• _Passage for review_:
Dear all,
I have a multisample vcf and want to extract the IDs of those with rare impactful SNPs with at least one alternative allele at the a loci within the region of interest.
I am running the following on a normalised multi-sample vcf which has been annotated with VEP:
bcftools view -r REGION OF INTEREST | filter_vep -filter 'IMPACT is MODERATE or IMPACT is HIGH' | filter_vep -filter MAX_AF <0.01 or not MAX_AF'' | bcftools view -i 'GT="alt"' | bcftools query -f "'[%CHROM:%PO %SAMPLE %GT\n]' >output.txt
I work in an airlocked environment with patient data so can't share the VCF I am using but it is a standard multi-sample vcf created by merging using bcftools.

• _Recorded information_:

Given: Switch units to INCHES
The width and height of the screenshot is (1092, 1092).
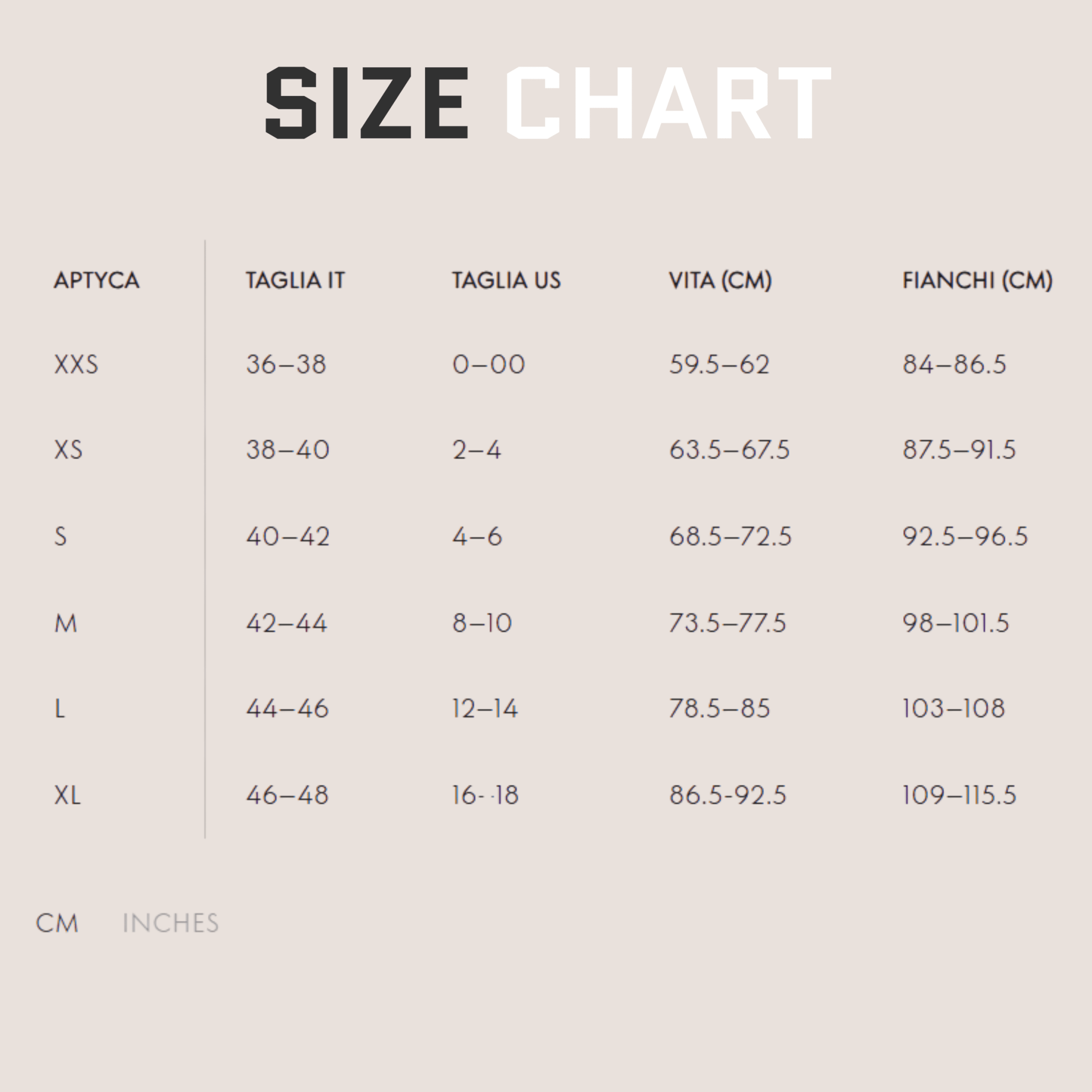Looking at the screenshot, I should coord(170,923).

• _Work task 1_: In the forum post above about filtering a multi-sample VCF, why is the poster unable to share their VCF?
• _Work task 2_: Continue the forum post above about filtering a multi-sample VCF, picking up after its final sentence.

• _Exercise result 1_: They work in an airlocked environment with patient data.

• _Exercise result 2_:
I get an output with a variant and ID per line irrespective of the genotype e.g.:
chr1:123:456 sampleID123 ./.
chr1:123:456 sampleID234 ./.
chr1:123:456 sampleID156 0/1.
chr1:123:456 sampleID123 ./.
etc
I would like to just get the sample IDs with at least one alt genotype.
Many thanks
I don't understand your problem. In your example above , there is a "sample IDs with at least one alt genotype."
yes the 0/1 variant is the one I want but the output also includes those with two ./. variants. I only want those with at least 0/1.